··· PROVIDED DATA ···

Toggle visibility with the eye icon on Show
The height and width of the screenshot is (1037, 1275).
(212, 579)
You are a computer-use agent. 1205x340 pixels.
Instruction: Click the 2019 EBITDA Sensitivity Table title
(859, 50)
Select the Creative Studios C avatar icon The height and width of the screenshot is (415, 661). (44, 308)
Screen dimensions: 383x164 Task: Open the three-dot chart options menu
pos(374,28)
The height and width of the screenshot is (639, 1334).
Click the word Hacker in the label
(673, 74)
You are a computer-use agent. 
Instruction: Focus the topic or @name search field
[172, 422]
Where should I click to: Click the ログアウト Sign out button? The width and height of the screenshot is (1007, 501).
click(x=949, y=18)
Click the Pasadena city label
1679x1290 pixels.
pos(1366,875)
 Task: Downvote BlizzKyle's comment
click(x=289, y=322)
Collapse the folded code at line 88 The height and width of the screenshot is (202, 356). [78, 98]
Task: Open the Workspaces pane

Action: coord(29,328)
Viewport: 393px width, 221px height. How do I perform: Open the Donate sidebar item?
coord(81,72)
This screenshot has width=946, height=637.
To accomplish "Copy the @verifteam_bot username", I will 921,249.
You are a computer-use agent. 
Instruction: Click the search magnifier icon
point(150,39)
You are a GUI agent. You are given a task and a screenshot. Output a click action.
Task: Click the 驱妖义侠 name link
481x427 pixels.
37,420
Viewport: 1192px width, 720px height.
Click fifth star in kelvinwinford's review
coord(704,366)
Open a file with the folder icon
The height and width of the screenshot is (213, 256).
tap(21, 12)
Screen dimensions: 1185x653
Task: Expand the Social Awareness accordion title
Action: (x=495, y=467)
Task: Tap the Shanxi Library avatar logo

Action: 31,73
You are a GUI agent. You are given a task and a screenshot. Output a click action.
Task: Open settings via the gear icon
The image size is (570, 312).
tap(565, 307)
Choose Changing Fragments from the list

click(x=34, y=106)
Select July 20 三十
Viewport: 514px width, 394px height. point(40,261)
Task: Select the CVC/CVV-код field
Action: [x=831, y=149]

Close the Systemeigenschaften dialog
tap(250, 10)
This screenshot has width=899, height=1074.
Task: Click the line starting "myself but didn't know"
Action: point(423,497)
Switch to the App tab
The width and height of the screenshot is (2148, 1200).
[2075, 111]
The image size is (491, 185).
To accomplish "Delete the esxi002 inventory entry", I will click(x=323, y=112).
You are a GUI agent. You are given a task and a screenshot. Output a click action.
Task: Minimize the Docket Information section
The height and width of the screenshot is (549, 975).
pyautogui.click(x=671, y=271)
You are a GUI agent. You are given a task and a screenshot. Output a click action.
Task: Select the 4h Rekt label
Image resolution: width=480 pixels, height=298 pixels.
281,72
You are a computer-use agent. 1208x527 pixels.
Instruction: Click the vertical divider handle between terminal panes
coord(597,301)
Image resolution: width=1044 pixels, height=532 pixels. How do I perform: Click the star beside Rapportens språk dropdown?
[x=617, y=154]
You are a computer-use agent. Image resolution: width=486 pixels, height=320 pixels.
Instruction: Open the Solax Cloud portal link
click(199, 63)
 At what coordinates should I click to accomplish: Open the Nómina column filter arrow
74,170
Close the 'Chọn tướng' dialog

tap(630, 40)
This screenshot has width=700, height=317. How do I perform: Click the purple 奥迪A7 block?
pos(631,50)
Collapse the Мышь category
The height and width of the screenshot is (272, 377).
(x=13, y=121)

···

§ **TASK DETAILS**
Output the complete data verbatim.

§ **EXERCISE OUTPUT**
Toggle visibility with the eye icon on Show
The height and width of the screenshot is (1037, 1275).
(212, 579)
You are a computer-use agent. 1205x340 pixels.
Instruction: Click the 2019 EBITDA Sensitivity Table title
(859, 50)
Select the Creative Studios C avatar icon The height and width of the screenshot is (415, 661). (44, 308)
Screen dimensions: 383x164 Task: Open the three-dot chart options menu
pos(374,28)
The height and width of the screenshot is (639, 1334).
Click the word Hacker in the label
(673, 74)
You are a computer-use agent. 
Instruction: Focus the topic or @name search field
[172, 422]
Where should I click to: Click the ログアウト Sign out button? The width and height of the screenshot is (1007, 501).
click(x=949, y=18)
Click the Pasadena city label
1679x1290 pixels.
pos(1366,875)
 Task: Downvote BlizzKyle's comment
click(x=289, y=322)
Collapse the folded code at line 88 The height and width of the screenshot is (202, 356). [78, 98]
Task: Open the Workspaces pane

Action: coord(29,328)
Viewport: 393px width, 221px height. How do I perform: Open the Donate sidebar item?
coord(81,72)
This screenshot has width=946, height=637.
To accomplish "Copy the @verifteam_bot username", I will 921,249.
You are a computer-use agent. 
Instruction: Click the search magnifier icon
point(150,39)
You are a GUI agent. You are given a task and a screenshot. Output a click action.
Task: Click the 驱妖义侠 name link
481x427 pixels.
37,420
Viewport: 1192px width, 720px height.
Click fifth star in kelvinwinford's review
coord(704,366)
Open a file with the folder icon
The height and width of the screenshot is (213, 256).
tap(21, 12)
Screen dimensions: 1185x653
Task: Expand the Social Awareness accordion title
Action: (x=495, y=467)
Task: Tap the Shanxi Library avatar logo

Action: 31,73
You are a GUI agent. You are given a task and a screenshot. Output a click action.
Task: Open settings via the gear icon
The image size is (570, 312).
tap(565, 307)
Choose Changing Fragments from the list

click(x=34, y=106)
Select July 20 三十
Viewport: 514px width, 394px height. point(40,261)
Task: Select the CVC/CVV-код field
Action: [x=831, y=149]

Close the Systemeigenschaften dialog
tap(250, 10)
This screenshot has width=899, height=1074.
Task: Click the line starting "myself but didn't know"
Action: point(423,497)
Switch to the App tab
The width and height of the screenshot is (2148, 1200).
[2075, 111]
The image size is (491, 185).
To accomplish "Delete the esxi002 inventory entry", I will click(x=323, y=112).
You are a GUI agent. You are given a task and a screenshot. Output a click action.
Task: Minimize the Docket Information section
The height and width of the screenshot is (549, 975).
pyautogui.click(x=671, y=271)
You are a GUI agent. You are given a task and a screenshot. Output a click action.
Task: Select the 4h Rekt label
Image resolution: width=480 pixels, height=298 pixels.
281,72
You are a computer-use agent. 1208x527 pixels.
Instruction: Click the vertical divider handle between terminal panes
coord(597,301)
Image resolution: width=1044 pixels, height=532 pixels. How do I perform: Click the star beside Rapportens språk dropdown?
[x=617, y=154]
You are a computer-use agent. Image resolution: width=486 pixels, height=320 pixels.
Instruction: Open the Solax Cloud portal link
click(199, 63)
 At what coordinates should I click to accomplish: Open the Nómina column filter arrow
74,170
Close the 'Chọn tướng' dialog

tap(630, 40)
This screenshot has width=700, height=317. How do I perform: Click the purple 奥迪A7 block?
pos(631,50)
Collapse the Мышь category
The height and width of the screenshot is (272, 377).
(x=13, y=121)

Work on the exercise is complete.